Police ordered to visit protector, says union

The two crime intelligence officers suspended after paying an official visit to the offices of public protector Thuli Madonsela were following orders, a senior South African Police Union (Sapu) official, Alfred Tlou, alleged this week.

Tlou said the correct procedures were not followed when Colonel JB Maluleka and Captain Zandi Nkutha were suspended after being accused of raiding Madonsela’s offices on March 2.

“They were called to the national police office on March 3 and told they must submit reasons why they should not be suspended by the next day, which would not even give them time to find legal representation or consult their union office. “This is unheard of in the South African Police Service, as employees are normally given 14 days to respond.”

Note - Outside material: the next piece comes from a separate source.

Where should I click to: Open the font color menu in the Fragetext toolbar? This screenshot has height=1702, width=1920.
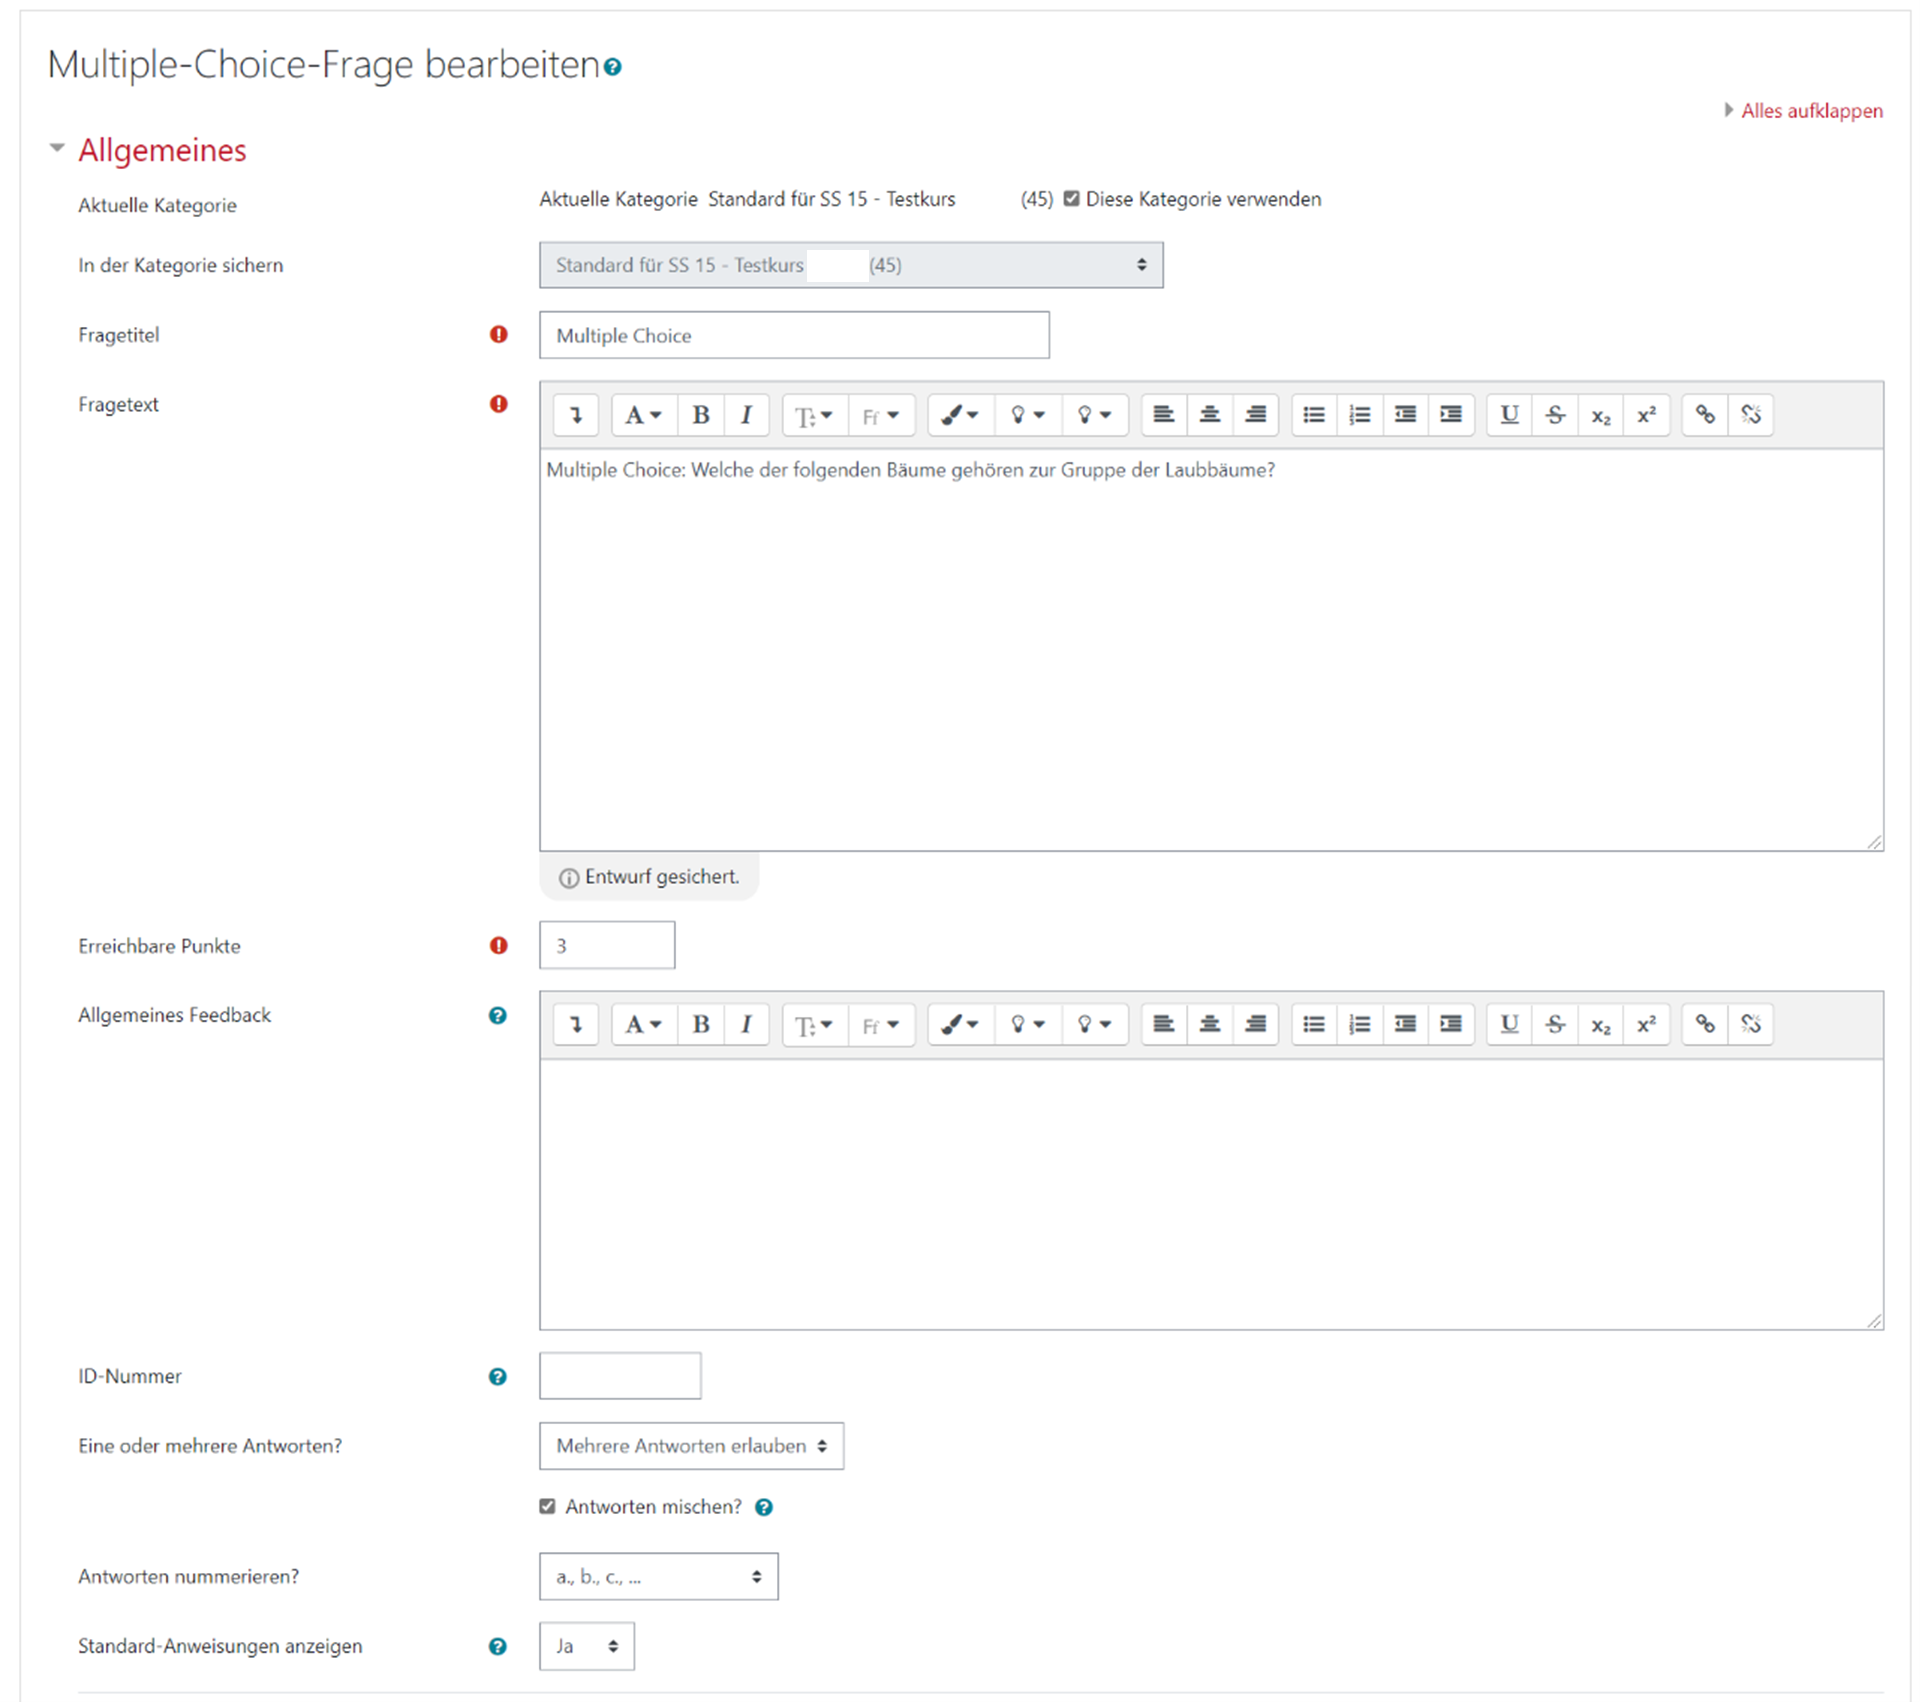pos(960,415)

Tlou said the officers “certainly didn’t wake up one day and say, ‘Now I’ll go to the Public Protector’s office’. They were just doing their jobs and were following orders. “These are good police officers and high-ranking too. Sapu is prepared to go to the highest court in the land to defend them,” he said.

He could not say who had issued the orders. It was not clear whether these had emanated from police headquarters, or from the Crime Intelligence Division, where some officers are strongly opposed to Cele’s leadership. The man who allegedly authorised the visit, Colonel Faan Heine, could not be contacted for comment this week.


Awaiting the outcome
Madonsela’s spokesperson, Kgalelelo Masibi, who spoke to the officers, said they had asked for two leaked SAPS documents referred to in the protector’s report on national police commissioner Bheki Cele’s role in the R500-million lease of new national headquarters signed with property tycoon and ANC supporter Roux Shabangu. The memos had not been published in the completed report.

“The protector is now waiting for the outcome of the investigation into why the crime intelligence officers were sent here,” said Masibi. “We did not consider it a raid, as there was no search and seizure or force used.” The two officers have been suspended on full pay, but have not been formally charged. They will not speak to the media, as to do so might expose them to further disciplinary charges.

Tlou said Sapu would hand its report on their suspension to Cele on Thursday. In contrast to police union Popcru, the leadership of which has publicly backed Cele, Sapu called last week for Police Minister Nathi Mthethwa to place Cele on leave of absence pending further investigation into Madonsela’s damning report.

Saying that the police “could not afford to have a general with such a cloud hanging over his head” and that “it was not enough to say no money was exchanged”, Sapu’s Oscar Skommere called for the involvement of the Special Investigating Unit.

This week Mthethwa told Parliament that “the days of police officers who receive full pay while under investigation for alleged involvement in criminal activities could soon become a thing of the past”.

He said that 105 officers were suspended on full pay in the 2009-2010 fiscal year pending investigations, costing the state about R2,5-million in salaries.

Hawks spokesman Colonel McIntosh Polela said the police were not commenting on the matter at present. “We are waiting for the police investigation to be completed and are not speculating on what happened,” he said.